**Action item**:
Look through the data below for the line with "Task: Expand the Simulator Settings branch" and the line with "has width=1024, height=631.", then output those two and all lines in between, exactly as written.

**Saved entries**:
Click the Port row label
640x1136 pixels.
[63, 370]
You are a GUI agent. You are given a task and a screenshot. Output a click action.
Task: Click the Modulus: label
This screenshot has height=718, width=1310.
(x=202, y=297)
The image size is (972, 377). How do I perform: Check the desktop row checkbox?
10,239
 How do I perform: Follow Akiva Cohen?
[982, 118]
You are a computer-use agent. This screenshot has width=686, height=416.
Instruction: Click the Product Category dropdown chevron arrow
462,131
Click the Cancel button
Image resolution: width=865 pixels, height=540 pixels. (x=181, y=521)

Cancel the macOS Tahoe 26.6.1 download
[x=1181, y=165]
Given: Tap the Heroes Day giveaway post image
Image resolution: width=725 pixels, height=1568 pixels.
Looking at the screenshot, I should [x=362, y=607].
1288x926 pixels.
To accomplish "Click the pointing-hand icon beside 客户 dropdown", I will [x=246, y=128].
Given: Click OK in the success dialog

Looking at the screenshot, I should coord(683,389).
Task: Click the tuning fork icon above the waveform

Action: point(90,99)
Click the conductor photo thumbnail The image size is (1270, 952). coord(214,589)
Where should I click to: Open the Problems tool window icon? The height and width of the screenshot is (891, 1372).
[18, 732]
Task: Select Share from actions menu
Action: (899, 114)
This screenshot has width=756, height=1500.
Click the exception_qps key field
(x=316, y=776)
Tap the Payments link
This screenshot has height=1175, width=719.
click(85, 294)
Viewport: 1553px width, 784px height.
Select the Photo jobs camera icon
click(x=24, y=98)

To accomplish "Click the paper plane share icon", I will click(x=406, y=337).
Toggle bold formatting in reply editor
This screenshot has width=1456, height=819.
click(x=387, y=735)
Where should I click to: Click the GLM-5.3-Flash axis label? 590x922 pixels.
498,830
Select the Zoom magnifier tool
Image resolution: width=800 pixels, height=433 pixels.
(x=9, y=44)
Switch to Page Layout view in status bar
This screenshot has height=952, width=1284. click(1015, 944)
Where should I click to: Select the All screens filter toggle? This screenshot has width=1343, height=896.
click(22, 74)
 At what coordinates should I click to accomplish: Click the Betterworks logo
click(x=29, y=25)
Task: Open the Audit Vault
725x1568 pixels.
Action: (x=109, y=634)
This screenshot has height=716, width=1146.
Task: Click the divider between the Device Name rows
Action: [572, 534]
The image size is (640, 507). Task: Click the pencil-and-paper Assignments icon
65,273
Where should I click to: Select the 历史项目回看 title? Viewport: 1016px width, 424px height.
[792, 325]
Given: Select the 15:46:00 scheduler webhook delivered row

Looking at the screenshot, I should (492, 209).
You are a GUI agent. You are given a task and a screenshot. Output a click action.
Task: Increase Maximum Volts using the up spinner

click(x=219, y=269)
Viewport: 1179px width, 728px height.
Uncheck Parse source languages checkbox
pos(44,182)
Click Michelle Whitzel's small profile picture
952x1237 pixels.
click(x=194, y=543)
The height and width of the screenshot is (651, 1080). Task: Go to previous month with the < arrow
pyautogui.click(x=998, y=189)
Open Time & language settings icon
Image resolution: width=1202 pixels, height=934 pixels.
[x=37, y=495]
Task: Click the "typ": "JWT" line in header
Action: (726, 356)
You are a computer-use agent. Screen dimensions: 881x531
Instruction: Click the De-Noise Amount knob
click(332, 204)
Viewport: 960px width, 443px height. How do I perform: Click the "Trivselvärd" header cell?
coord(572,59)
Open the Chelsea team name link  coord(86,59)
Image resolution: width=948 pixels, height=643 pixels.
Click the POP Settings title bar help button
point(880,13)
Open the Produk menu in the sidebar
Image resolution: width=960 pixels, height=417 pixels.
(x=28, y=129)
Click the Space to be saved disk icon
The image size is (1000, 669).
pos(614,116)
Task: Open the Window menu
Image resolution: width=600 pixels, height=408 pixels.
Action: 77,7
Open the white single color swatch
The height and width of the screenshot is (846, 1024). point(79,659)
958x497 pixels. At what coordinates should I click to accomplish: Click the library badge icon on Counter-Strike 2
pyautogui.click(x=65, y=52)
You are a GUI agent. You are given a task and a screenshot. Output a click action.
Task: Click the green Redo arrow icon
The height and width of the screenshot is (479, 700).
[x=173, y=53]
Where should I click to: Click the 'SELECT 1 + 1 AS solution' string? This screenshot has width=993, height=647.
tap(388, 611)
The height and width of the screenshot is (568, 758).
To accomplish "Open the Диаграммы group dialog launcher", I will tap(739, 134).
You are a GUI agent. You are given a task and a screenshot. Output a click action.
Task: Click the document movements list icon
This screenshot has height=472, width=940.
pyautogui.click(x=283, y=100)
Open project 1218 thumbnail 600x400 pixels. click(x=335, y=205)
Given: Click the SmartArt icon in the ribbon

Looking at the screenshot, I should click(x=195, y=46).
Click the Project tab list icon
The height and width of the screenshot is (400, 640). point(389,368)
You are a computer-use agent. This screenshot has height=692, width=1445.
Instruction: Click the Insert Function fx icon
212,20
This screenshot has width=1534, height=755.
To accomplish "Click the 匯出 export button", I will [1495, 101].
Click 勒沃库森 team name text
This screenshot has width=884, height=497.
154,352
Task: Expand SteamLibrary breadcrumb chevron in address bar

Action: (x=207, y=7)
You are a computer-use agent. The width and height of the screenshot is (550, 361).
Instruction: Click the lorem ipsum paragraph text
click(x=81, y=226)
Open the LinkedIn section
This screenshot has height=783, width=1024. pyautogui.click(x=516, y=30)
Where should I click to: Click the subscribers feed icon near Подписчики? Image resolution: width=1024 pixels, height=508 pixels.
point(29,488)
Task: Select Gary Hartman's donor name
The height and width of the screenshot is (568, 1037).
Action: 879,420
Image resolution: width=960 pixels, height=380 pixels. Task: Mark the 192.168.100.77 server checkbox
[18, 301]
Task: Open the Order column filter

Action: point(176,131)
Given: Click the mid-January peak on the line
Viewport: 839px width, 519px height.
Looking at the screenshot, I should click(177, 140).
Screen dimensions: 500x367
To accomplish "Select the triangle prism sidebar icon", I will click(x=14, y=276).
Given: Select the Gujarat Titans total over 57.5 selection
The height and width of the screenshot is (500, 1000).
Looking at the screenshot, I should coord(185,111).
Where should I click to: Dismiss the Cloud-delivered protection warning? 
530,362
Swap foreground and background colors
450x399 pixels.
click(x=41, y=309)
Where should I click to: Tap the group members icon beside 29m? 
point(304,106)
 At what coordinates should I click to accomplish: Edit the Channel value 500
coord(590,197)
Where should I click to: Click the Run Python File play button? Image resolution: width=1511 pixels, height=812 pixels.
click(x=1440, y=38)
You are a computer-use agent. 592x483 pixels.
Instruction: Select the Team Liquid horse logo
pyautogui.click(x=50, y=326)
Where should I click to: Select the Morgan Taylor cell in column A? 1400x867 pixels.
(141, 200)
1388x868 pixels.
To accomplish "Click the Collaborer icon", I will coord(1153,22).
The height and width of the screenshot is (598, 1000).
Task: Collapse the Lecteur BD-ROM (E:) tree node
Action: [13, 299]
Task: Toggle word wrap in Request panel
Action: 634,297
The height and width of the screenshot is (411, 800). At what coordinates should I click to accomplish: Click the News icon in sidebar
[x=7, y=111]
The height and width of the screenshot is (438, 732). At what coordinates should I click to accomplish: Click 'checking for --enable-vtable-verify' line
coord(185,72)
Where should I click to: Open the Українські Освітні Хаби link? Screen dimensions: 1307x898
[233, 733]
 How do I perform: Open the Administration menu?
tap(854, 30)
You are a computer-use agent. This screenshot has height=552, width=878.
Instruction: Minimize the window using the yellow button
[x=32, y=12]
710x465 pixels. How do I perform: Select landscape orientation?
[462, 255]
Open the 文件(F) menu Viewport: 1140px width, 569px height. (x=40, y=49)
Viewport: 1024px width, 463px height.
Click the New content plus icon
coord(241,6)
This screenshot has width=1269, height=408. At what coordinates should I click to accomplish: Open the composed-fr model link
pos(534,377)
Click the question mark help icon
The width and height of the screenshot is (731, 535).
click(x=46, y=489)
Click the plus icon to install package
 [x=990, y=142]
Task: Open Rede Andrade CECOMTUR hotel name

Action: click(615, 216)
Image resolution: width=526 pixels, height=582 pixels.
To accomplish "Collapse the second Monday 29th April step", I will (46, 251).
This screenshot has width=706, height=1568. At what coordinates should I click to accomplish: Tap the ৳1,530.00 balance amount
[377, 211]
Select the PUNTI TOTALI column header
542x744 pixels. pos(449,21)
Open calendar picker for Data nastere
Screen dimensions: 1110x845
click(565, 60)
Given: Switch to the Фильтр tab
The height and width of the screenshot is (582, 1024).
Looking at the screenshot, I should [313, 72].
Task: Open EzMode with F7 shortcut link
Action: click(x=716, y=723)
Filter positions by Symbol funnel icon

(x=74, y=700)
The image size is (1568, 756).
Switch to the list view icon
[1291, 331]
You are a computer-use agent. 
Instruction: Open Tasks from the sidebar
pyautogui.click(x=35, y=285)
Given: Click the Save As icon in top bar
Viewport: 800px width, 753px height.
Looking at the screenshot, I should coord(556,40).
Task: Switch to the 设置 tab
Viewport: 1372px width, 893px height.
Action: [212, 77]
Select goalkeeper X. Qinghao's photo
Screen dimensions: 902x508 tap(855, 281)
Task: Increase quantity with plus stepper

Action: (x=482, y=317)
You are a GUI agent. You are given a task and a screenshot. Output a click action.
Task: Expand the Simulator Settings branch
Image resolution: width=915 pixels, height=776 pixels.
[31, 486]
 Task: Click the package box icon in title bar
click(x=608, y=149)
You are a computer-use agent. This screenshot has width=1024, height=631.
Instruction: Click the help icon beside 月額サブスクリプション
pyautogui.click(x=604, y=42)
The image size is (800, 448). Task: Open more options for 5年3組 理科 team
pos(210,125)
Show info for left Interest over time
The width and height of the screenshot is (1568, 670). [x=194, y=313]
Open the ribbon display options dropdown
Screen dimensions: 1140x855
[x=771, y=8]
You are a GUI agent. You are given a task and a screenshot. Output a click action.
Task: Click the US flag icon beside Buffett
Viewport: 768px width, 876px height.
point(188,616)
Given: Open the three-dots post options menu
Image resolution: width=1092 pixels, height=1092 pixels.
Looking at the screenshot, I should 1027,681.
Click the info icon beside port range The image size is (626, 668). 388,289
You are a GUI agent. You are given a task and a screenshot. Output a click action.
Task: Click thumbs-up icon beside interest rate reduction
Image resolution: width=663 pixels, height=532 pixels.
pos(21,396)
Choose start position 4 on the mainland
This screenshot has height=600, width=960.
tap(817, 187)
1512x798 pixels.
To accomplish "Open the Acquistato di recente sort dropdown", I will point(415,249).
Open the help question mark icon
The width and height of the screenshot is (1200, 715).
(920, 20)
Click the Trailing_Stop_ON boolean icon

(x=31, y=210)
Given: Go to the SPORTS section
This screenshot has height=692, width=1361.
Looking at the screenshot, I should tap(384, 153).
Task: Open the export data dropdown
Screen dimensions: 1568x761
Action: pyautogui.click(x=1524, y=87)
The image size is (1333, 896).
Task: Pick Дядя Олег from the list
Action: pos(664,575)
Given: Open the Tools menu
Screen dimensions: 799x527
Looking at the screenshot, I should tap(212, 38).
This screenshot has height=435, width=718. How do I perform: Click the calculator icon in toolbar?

**Response area**:
Task: Expand the Simulator Settings branch
Image resolution: width=915 pixels, height=776 pixels.
[31, 486]
 Task: Click the package box icon in title bar
click(x=608, y=149)
You are a computer-use agent. This screenshot has width=1024, height=631.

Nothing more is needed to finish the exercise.